NCT number NCT02461823
Other study ID # 078 -15-RMB CTIL
Secondary ID
Status Not yet recruiting
Phase N/A
First received May 14, 2015
Last updated May 31, 2015
Start date June 2015
Est. completion date August 2016

Study information

Verified date May 2015
Source Rambam Health Care Campus
Contact Dr Ilan Hirsh, DMD
Phone +972508800822
Email i_hirsh@rambam.health.gov.il
Is FDA regulated No
Health authority Israel: Ethics Commission
Study type Interventional

Clinical Trial Summary

Investigate the influence of the crown tye Porcelain fused to metal or Zirconia on periodontal health.


Description:

Porcelain fused to metal (PFM) has been used in dentistry for the last five decades.

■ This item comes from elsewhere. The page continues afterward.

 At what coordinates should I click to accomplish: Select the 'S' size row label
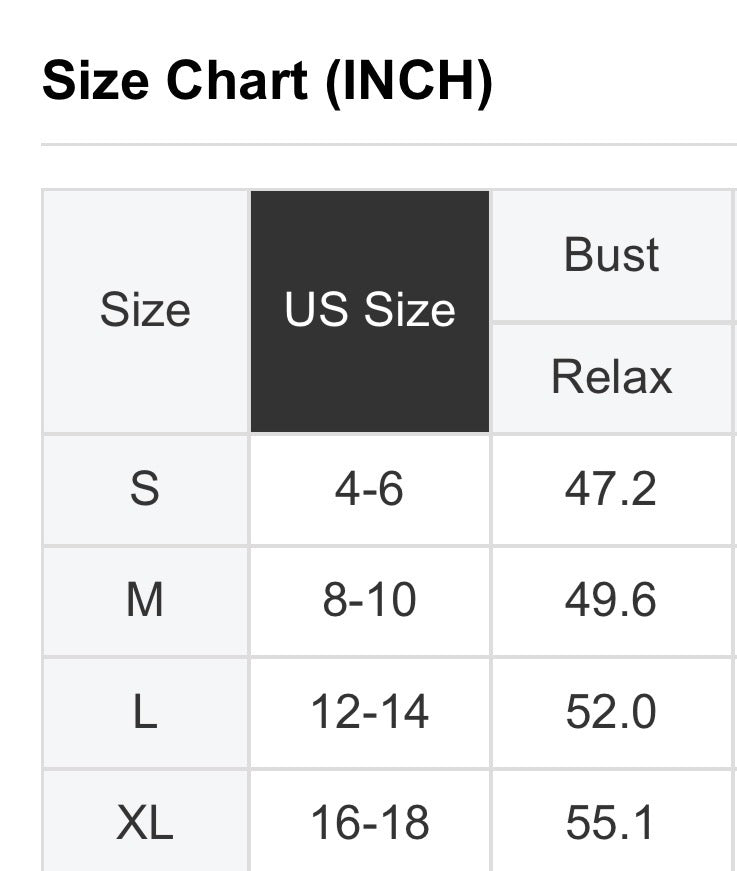point(145,490)
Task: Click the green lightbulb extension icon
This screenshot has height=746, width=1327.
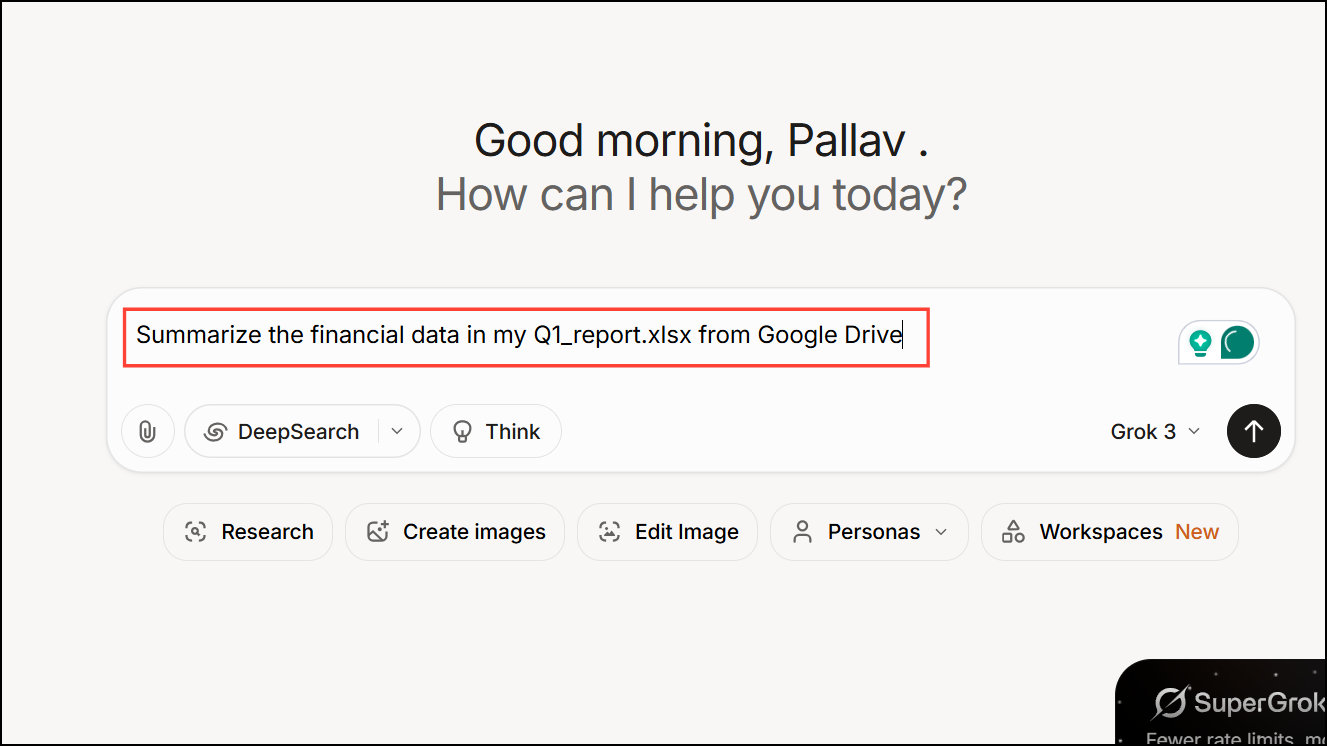Action: (x=1200, y=343)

Zirconia (zirconium oxide, ZrO2) is the white crystalline powder oxide of the naturally occurring metal zirconium. Research of the medical utilization of zirconia dates back to the late 1960s. However, its utilization in dentistry did not start until the 1990s, when zirconia began to be used as a form of endodontic posts and implant abutments. The current literature contains studies that investigated the influence of zirconia implants and abutments on periodontal tissue, but to the investigators' knowledge, no work has been yet published which compares the influences of crown types on hard and soft tissues.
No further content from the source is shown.